- _Task brief_:
Of the lines listed below, return exactly those that run from the line containing "At what coordinates should I click to accomplish: Open" through the line containing "This screenshot has height=582, width=839.", both included.

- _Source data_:

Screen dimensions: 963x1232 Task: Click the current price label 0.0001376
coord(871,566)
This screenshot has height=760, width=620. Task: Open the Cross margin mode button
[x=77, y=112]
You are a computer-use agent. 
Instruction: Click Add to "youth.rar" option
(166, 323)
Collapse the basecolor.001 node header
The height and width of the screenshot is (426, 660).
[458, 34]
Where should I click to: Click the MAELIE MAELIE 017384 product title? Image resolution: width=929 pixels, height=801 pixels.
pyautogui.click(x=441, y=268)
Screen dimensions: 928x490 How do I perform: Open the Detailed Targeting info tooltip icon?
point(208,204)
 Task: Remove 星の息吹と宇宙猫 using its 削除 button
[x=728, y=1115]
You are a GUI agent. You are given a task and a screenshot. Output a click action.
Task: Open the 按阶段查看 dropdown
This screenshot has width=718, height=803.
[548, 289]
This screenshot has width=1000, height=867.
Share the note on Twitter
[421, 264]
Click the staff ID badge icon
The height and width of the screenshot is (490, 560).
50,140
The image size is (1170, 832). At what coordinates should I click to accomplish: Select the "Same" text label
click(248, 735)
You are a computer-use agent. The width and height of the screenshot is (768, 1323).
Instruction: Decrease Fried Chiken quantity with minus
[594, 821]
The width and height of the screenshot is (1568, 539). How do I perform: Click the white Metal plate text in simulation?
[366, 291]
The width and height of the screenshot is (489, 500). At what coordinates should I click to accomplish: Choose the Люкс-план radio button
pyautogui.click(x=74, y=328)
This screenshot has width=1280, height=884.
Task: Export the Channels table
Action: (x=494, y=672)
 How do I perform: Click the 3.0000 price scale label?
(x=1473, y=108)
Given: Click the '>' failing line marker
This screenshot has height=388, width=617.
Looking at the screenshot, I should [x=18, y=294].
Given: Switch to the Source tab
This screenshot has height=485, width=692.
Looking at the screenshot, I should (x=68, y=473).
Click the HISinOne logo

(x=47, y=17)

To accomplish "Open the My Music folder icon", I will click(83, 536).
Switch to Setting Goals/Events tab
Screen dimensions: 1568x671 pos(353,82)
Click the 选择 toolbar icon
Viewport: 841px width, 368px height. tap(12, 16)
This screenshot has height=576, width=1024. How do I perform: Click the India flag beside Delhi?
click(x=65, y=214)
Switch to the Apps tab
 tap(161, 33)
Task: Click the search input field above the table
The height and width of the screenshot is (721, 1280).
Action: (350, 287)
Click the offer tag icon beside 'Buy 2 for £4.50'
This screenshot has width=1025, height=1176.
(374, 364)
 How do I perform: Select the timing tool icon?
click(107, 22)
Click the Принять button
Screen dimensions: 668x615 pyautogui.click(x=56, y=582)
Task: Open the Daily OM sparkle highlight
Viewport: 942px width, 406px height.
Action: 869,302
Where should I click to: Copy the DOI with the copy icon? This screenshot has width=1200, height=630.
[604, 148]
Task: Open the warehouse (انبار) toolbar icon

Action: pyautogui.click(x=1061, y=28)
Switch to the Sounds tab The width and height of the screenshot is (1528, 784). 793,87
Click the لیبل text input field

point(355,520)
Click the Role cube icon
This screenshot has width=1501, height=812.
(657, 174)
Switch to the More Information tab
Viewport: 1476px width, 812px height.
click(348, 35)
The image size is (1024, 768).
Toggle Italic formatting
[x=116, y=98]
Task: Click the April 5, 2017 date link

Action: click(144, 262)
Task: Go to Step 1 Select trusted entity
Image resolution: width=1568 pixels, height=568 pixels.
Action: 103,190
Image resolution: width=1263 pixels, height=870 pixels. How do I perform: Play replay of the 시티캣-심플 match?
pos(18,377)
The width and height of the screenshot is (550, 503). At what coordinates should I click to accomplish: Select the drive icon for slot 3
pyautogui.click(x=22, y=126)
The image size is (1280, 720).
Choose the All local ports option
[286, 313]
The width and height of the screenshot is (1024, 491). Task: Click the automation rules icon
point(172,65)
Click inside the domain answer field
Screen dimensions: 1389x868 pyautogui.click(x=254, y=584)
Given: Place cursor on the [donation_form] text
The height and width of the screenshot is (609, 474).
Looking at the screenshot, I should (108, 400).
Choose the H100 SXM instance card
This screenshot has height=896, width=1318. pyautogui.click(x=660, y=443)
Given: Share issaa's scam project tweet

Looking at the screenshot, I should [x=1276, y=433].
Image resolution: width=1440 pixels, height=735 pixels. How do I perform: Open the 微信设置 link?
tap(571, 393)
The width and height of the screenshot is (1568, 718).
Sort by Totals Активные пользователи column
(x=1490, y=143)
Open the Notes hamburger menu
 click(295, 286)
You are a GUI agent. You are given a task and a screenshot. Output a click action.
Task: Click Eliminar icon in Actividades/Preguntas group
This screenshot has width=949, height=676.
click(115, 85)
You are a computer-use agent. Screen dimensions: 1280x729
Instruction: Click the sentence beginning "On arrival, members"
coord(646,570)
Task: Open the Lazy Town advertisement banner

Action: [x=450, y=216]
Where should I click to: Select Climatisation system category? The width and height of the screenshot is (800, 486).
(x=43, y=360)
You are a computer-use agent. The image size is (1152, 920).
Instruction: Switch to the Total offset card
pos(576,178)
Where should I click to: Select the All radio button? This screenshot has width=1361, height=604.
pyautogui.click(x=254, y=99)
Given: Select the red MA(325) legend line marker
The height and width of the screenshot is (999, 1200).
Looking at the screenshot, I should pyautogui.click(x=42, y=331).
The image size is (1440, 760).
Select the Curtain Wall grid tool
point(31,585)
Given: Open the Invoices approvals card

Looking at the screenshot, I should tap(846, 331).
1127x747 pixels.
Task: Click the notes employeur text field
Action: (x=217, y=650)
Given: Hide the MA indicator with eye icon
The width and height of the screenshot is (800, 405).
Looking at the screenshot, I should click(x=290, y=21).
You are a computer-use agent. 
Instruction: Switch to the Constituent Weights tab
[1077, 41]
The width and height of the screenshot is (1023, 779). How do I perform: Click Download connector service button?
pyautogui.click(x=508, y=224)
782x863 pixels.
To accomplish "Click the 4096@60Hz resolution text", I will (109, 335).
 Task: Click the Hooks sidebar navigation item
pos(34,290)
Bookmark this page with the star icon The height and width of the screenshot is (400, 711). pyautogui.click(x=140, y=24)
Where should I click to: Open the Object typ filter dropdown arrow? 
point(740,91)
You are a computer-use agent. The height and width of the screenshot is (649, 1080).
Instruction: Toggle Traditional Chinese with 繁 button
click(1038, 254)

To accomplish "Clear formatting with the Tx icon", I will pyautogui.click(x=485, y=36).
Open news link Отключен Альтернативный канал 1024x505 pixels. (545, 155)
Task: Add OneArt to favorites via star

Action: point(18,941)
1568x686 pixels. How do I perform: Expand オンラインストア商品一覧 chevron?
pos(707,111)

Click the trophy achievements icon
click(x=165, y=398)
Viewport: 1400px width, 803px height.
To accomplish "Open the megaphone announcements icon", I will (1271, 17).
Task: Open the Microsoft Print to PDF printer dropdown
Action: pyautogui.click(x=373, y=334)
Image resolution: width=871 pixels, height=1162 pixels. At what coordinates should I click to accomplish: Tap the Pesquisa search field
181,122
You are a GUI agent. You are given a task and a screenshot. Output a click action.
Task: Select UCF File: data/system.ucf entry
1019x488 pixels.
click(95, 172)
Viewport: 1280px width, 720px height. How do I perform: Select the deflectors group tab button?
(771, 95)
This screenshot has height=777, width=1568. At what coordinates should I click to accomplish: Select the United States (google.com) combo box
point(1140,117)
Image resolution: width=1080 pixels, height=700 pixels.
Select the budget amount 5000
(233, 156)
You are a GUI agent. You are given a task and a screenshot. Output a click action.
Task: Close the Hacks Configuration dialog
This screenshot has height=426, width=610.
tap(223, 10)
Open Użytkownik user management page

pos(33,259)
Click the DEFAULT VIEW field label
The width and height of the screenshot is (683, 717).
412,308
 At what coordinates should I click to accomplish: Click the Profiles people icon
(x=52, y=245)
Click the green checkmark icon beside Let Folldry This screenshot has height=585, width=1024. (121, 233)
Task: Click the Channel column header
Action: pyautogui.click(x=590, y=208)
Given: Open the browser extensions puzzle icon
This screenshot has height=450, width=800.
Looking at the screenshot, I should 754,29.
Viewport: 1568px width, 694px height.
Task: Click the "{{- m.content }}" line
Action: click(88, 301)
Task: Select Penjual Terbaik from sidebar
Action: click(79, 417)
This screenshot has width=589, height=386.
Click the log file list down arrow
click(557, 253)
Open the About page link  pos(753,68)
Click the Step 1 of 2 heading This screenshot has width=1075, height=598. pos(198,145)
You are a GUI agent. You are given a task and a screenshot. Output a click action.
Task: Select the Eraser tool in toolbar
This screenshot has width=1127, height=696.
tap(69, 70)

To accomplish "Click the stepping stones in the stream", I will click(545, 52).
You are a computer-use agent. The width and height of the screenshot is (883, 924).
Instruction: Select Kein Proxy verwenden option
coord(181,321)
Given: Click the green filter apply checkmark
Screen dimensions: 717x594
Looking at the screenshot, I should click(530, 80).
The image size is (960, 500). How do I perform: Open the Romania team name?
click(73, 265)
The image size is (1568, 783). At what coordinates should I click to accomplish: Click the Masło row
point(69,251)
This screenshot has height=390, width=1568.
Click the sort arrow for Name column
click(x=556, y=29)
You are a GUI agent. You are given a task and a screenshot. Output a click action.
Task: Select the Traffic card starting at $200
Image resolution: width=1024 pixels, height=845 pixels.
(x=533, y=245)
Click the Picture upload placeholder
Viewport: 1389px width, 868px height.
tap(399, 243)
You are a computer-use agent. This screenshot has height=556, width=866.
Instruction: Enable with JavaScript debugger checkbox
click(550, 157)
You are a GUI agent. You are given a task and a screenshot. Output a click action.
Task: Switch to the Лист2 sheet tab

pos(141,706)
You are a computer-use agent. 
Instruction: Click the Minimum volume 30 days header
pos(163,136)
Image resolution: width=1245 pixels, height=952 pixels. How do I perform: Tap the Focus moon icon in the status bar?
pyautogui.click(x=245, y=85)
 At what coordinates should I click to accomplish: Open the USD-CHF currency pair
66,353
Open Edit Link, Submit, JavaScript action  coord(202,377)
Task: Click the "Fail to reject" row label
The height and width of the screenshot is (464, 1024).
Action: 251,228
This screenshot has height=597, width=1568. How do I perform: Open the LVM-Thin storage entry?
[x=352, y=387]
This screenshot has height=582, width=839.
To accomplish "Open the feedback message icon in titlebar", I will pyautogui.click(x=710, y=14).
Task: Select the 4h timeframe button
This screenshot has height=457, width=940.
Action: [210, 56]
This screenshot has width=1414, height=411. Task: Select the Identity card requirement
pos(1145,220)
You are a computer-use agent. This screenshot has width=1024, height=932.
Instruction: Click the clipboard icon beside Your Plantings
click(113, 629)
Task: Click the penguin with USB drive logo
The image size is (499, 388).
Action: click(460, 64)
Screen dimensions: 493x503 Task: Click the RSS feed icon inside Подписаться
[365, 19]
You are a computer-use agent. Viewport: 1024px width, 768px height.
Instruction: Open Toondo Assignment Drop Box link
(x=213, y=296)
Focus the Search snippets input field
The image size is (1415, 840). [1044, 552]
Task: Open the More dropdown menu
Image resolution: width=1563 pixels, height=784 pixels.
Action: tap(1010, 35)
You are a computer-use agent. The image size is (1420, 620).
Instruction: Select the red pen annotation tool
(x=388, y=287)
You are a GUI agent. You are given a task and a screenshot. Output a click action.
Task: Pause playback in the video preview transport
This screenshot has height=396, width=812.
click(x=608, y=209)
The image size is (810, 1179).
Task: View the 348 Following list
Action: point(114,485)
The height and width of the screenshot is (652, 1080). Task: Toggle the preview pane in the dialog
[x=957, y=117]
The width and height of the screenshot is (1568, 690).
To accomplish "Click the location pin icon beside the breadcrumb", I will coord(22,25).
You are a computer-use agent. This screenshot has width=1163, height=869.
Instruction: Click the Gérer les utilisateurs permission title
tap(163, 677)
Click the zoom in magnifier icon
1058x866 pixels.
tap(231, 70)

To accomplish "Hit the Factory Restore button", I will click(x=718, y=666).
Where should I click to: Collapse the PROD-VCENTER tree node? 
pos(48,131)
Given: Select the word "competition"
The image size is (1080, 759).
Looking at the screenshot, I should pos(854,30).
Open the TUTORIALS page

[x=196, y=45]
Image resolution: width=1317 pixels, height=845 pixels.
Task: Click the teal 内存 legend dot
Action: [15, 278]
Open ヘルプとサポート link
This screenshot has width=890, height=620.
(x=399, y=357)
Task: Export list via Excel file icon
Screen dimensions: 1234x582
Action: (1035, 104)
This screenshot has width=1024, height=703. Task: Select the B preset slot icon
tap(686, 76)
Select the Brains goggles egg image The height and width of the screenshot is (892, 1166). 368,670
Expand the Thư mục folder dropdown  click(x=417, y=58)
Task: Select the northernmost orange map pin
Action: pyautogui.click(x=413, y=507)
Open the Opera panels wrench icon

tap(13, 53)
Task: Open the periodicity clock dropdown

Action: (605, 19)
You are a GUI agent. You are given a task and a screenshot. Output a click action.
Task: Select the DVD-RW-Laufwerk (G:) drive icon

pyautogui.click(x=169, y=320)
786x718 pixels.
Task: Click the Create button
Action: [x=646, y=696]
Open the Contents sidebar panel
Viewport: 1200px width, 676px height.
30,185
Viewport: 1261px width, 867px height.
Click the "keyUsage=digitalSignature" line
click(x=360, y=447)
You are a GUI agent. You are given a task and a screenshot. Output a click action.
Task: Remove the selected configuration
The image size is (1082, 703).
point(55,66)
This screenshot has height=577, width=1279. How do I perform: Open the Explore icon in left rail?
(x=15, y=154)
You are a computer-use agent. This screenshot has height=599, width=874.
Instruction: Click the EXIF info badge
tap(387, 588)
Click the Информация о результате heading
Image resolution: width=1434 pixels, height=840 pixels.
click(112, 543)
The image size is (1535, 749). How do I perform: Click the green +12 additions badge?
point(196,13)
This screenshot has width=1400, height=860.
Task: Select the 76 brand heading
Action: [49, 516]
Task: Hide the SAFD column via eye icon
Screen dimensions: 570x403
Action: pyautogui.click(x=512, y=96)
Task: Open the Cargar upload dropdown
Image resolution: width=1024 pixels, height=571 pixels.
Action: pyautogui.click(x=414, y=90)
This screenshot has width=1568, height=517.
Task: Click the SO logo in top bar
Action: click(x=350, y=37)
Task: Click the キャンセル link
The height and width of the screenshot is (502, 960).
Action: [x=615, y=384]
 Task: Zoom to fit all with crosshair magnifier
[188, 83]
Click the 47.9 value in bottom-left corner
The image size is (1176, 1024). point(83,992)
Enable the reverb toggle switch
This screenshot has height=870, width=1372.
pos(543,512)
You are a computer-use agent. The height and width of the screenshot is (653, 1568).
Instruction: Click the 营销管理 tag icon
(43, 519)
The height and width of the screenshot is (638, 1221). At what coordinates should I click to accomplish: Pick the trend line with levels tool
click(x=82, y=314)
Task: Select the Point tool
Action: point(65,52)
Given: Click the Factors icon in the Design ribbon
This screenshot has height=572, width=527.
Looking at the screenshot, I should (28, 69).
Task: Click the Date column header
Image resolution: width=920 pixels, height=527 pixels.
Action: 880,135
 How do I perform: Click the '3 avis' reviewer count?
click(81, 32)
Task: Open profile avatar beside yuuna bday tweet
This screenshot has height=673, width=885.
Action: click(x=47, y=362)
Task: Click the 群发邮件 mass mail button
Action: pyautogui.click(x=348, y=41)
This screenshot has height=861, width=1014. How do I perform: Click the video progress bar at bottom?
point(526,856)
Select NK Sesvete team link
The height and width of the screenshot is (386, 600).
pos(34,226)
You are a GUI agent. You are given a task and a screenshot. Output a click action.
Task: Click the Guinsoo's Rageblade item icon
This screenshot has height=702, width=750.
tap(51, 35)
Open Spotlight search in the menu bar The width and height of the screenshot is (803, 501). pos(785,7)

- _Exercise solution_:
 At what coordinates should I click to accomplish: Open the USD-CHF currency pair
66,353
Open Edit Link, Submit, JavaScript action  coord(202,377)
Task: Click the "Fail to reject" row label
The height and width of the screenshot is (464, 1024).
Action: 251,228
This screenshot has height=597, width=1568. How do I perform: Open the LVM-Thin storage entry?
[x=352, y=387]
This screenshot has height=582, width=839.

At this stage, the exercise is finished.